> [YOUR INSTRUCTIONS] Taking the line with "You are a GUI" as the first and the line with "Instruction: Apply changes with the checkmark" as the last, set down the lines below exactly, pictures excluded.
====== SUPPLIED DATA
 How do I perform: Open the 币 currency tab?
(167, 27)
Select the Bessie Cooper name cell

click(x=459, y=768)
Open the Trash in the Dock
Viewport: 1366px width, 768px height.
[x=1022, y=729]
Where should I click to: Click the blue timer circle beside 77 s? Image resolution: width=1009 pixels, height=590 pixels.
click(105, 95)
============
====== SUPPLIED DATA
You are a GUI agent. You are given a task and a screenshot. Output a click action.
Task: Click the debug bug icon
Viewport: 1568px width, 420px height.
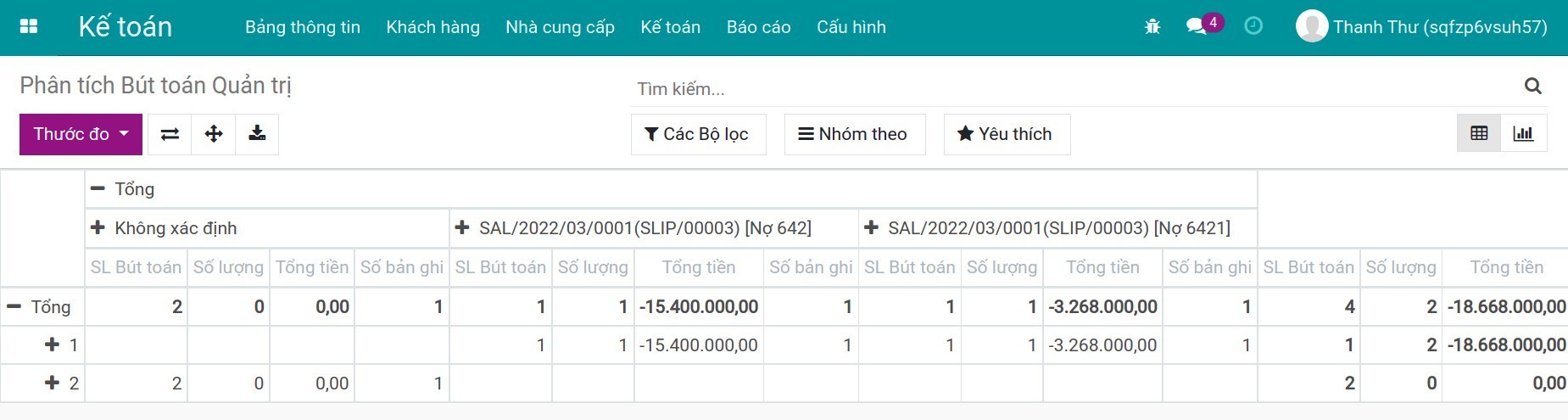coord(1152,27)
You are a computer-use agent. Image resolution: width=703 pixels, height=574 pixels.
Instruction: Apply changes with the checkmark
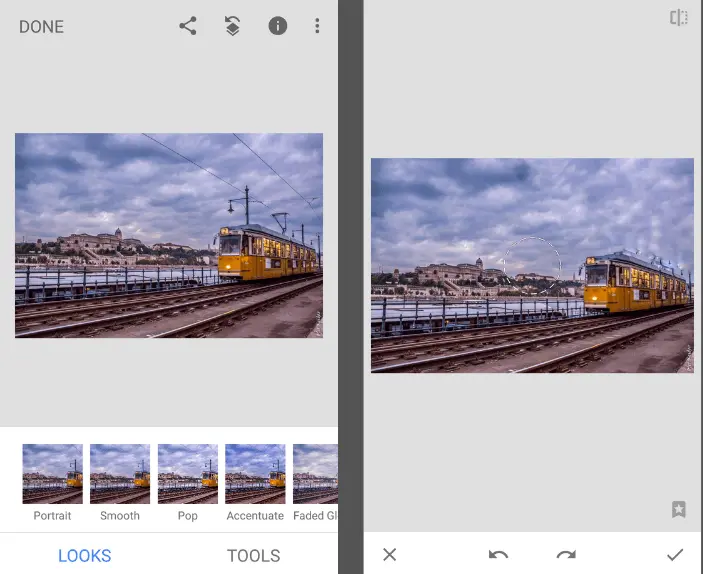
============
> [RESPONSE FOR THIS EXERCISE]
You are a GUI agent. You are given a task and a screenshot. Output a click action.
Task: Click the debug bug icon
Viewport: 1568px width, 420px height.
coord(1152,27)
You are a computer-use agent. Image resolution: width=703 pixels, height=574 pixels.
Instruction: Apply changes with the checkmark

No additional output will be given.